|| Krabbé disease is a rare and fatal, inherited degenerative disorder of the central and peripheral nervous systems. It is characterized by the breakdown of the nerve’s protective myelin coating, and destruction of brain cells. Krabbé disease is one of 34 genetic disorders called the leukodystrophies. These disorders impair the growth or development of the myelin sheath, the fatty covering that acts as an insulator around nerve fibers, and cause severe degeneration of mental and motor skills. Myelin, which lends its color to the “white matter” of the brain, is a complex substance made up of at least 10 different enzymes. Each of the leukodystrophies affects one (and only one) of these substances. Krabbé disease is caused by a deficiency of galactocerebrosidase (GALC), an essential enzyme for myelin metabolism.|
Without myelin, nerves in the brain and other parts of the body cannot function properly. This loss of myelin further leads to muscle weakness and paralysis, affecting the infant's ability to move, swallow, and breathe. The disease most often affects infants, with onset before age 6 months, but can occur in adolescence or adulthood. Initially these babies appear to develop normally and will reach milestones before they regress. Symptoms include irritability, unexplained fever, limb stiffness, seizures, feeding difficulties, vomiting, and slowing of mental and motor development. Other symptoms include muscle weakness, spasticity, deafness, and blindness. The average age of death in individuals with the infantile form is 13 months; however, some succumb by eight months of age. Others live for two or more years. Even with the best of care, death usually results from infections and respiratory failure caused by progressive paralysis.
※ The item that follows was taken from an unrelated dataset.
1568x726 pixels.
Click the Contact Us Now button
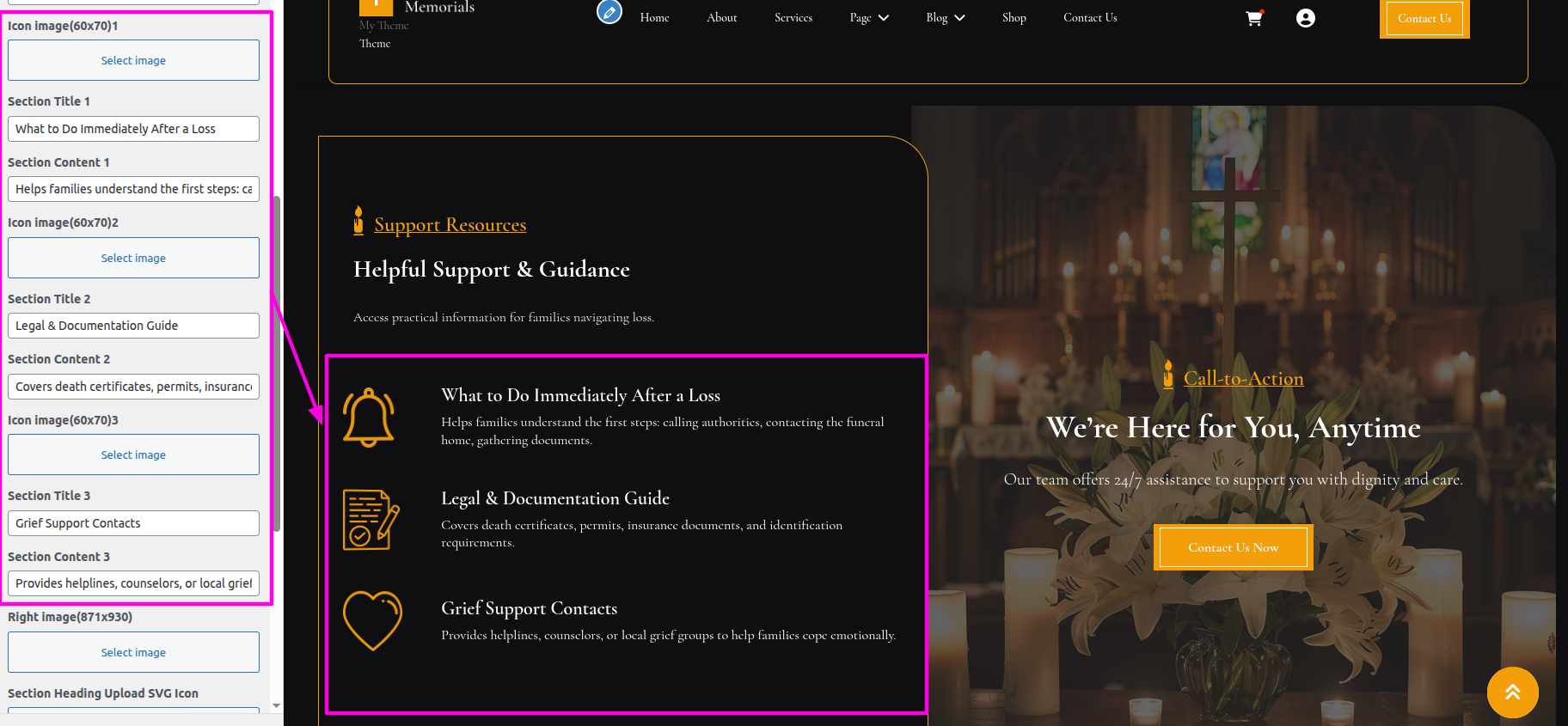(1234, 547)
Krabbe disease is inherited in an autosomal recessive manner. When two parents carry a disease-causing mutation in the GALC gene there is a one-in-four chance that any child they have will inherit a Krabbe gene from each parent and have the disease. There is a one-in-four chance that the child will inherit the normal gene from each parent and be completely free of the disease and the Krabbe gene. There is a two-in-four chance that the child will inherit one of each kind of gene and be a carrier like the parents and free of disease. If only one parent is a carrier, none of their children can have the disease, but each child has a 50-50 chance of inheriting the Krabbe gene and being a carrier.
This genetic disease is found in all ethnic groups. The carrier rate in the general population is estimated to be 1 in 125. Krabbe Disease occurs in about 1 in 100,000 births in the United States.
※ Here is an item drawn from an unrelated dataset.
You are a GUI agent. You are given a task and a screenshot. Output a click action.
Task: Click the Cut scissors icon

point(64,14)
What treatment is available?
There is no cure for Krabbe disease. Treatment is symptomatic and supportive. Affected children can only be made as comfortable as possible. However, results of a very small clinical trial of patients with infantile Krabbé disease found that children who received umbilical cord blood stem cells from unrelated donors prior to symptom onset developed with little neurological impairment. It appears that stem cell transplants may slow or even arrest the progression of the disease process. There is no evidence yet that stem cells can reverse damage that has already occurred. Therefore, this method appears to be of some benefit in cases of later onset or in infantile patients who have been diagnosed before or at birth. It does not appear to be beneficial in the case of infantile patients who have already begun displaying the symptoms of Krabbe Disease.